А там — нескончаемо кружился прежний хоровод: войны, войны, войны, вражда народов, грызня религиозных течений, дипломатическая игра, дворцовые перевороты, смены династий, взлеты и падения властолюбцев. Он был бы смешон, этот кажущийся механическим театрик, если бы его карусель не проносилась сквозь настоящее пламя, где сгорали не раскрашенные картонные фигурки, а комочки живой, страдающей человеческой плоти. Если бы в каждом погибшем — в немытом мужике, что, зазевавшись на обочине дороги, не успел увернуться и был просто так, смеха ради, поднят на пики проезжавшими всадниками, в низколобом и косматом наемном солдате, который, захлебываясь кровью, валился в траву с пробитой мушкетной пулей грудью, — в любом из них вместе с их звериной темнотой, вместе с их безумием не погибала и капля разума, выведенного миллионами лет эволюции, чтобы одушевить мертвый Космос…
Незабвенный Фердинанд оказался прав: одна война следовала за другой, и военное счастье уже не изменяло фельдмаршалу Монтекукколи. Вот только единственно важная для него война — та, в которой он мог бы скрестить оружие с Тюренном и победить его, новая война между Францией и Австрией, — всё не приходила, обманывала, отдалялась.

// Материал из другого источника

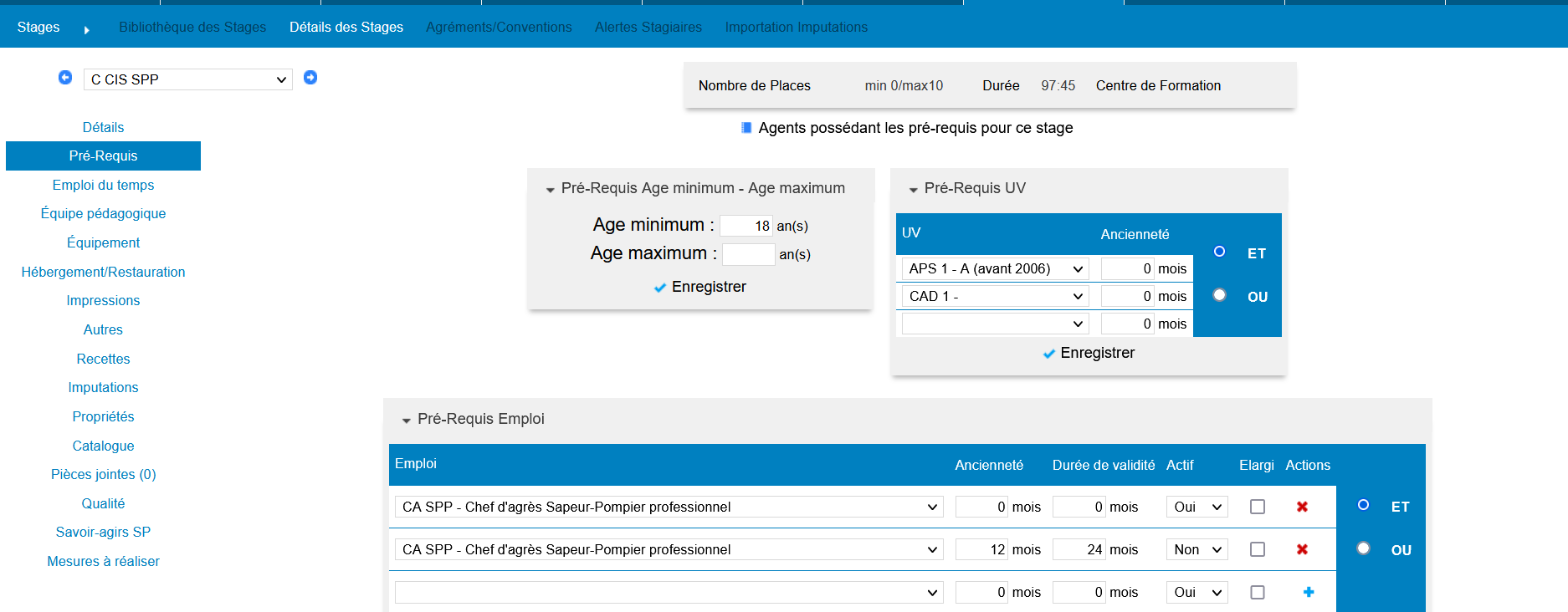The image size is (1568, 612).
Task: Click the Age maximum input field
Action: coord(748,254)
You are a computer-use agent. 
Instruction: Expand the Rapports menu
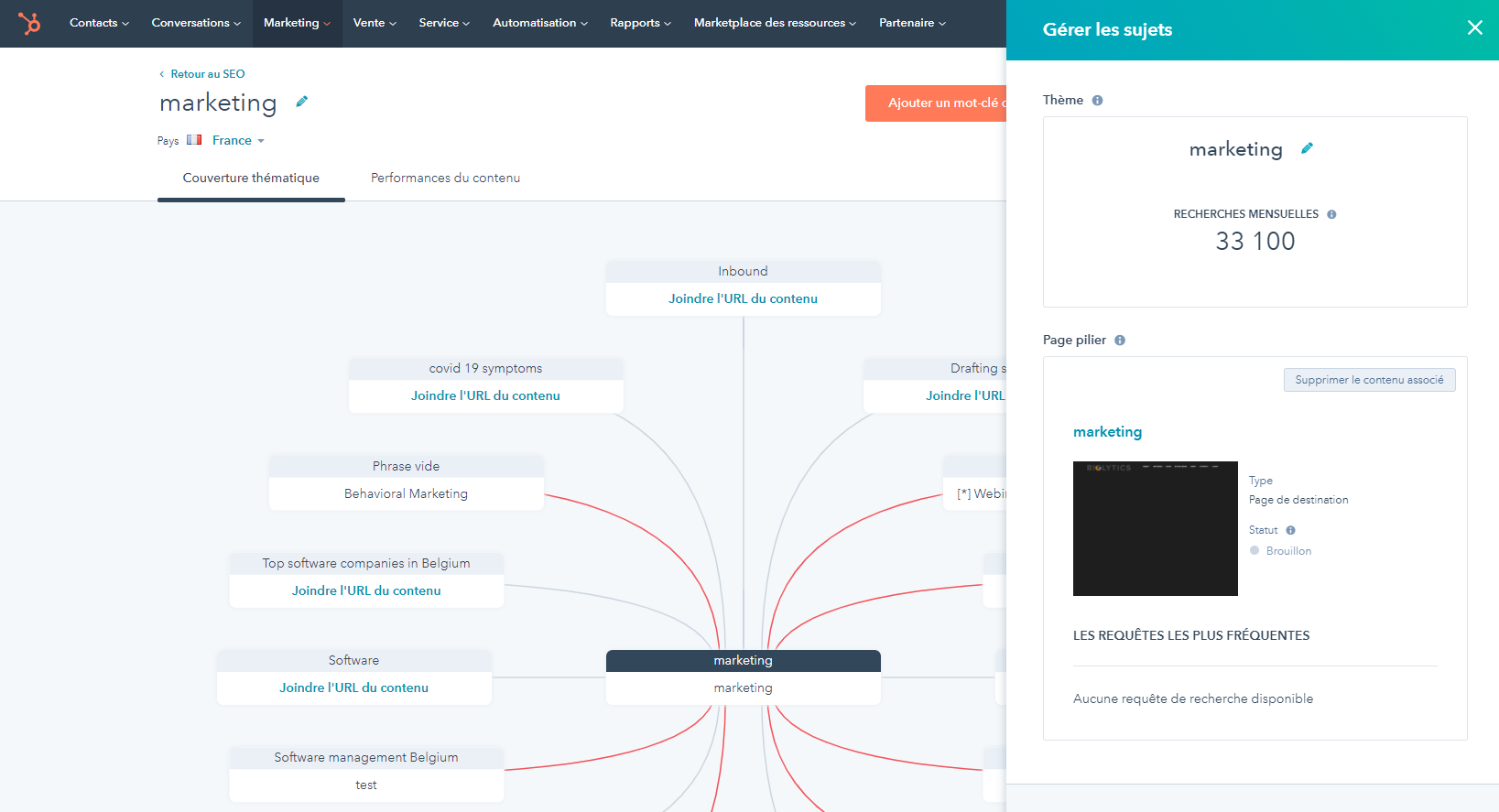tap(640, 23)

Он жаждал расплаты с того самого боя под Аугсбургом, когда на холме пылал его лагерь, и отнятый у злосчастного адъютанта конь мчал его к спасению. Он должен был разбить козлобородого француза, унизить нелепого романтика войны, отнять у него всё бессмертие, отмеренное их общему семнадцатому столетию!
И хотя уже под Аугсбургом он понимал, что следующая встреча с Тюренном случится, увы, не скоро, он и представить себе не мог, на сколько десятилетий затянется это «не скоро».

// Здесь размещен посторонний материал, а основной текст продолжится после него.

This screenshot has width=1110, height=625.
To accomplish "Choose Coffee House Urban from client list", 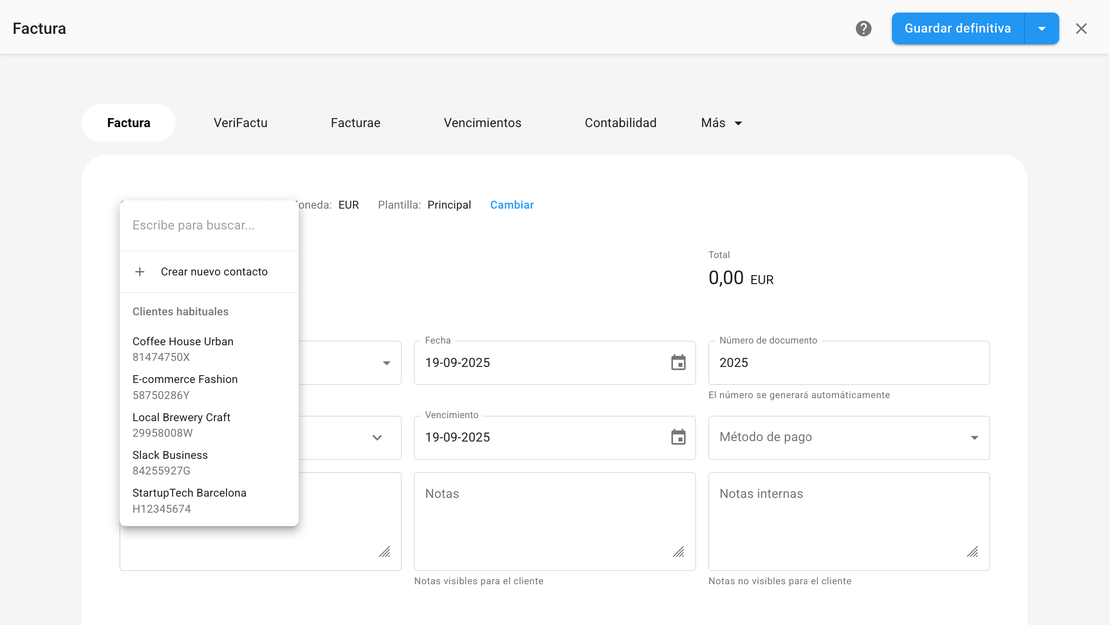I will pos(183,349).
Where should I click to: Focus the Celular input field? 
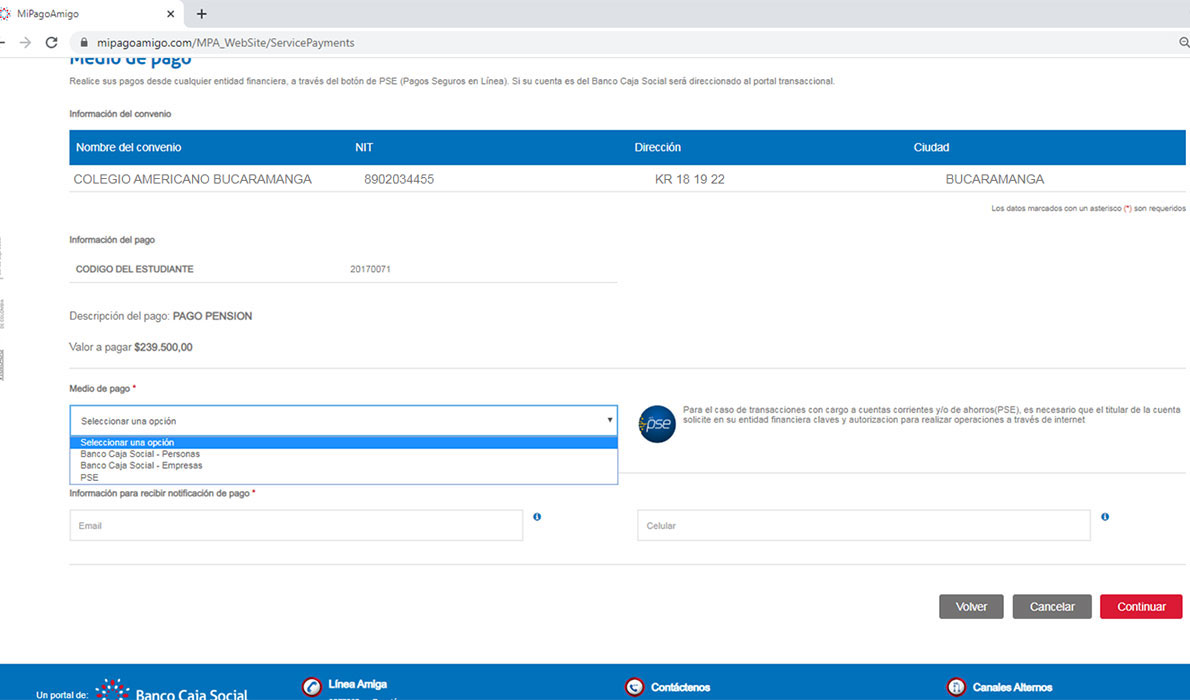coord(863,526)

А поначалу, в том роковом 1648 году, всё случилось по его предвидению: стоило армии Тюренна, возвращаясь домой, переправиться через Рейн, как Франция, словно пороховой погреб, в который самоубийца швырнул факел, взорвалась таким пламенем, какого не было со времен Варфоломеевской ночи и Гугенотских войн. Спасти корону австрийских Габсбургов от позора и тягот Вестфальского мира это уже не могло, и фельдмаршалу Монтекукколи, подобно непонятому своим отечеством библейскому пророку, оставалось лишь с горьким удовлетворением следить, как сбываются его предсказания.
Говорили, что Тюренн поначалу хотел остаться в стороне от французских междоусобиц, но в политике действует своя логика. Для кардинала Мазарини, правившего от имени малолетнего короля, молодой маршал, только что блестящей победой прикончивший мировую войну, был подозрителен и опасен из-за одной его популярности.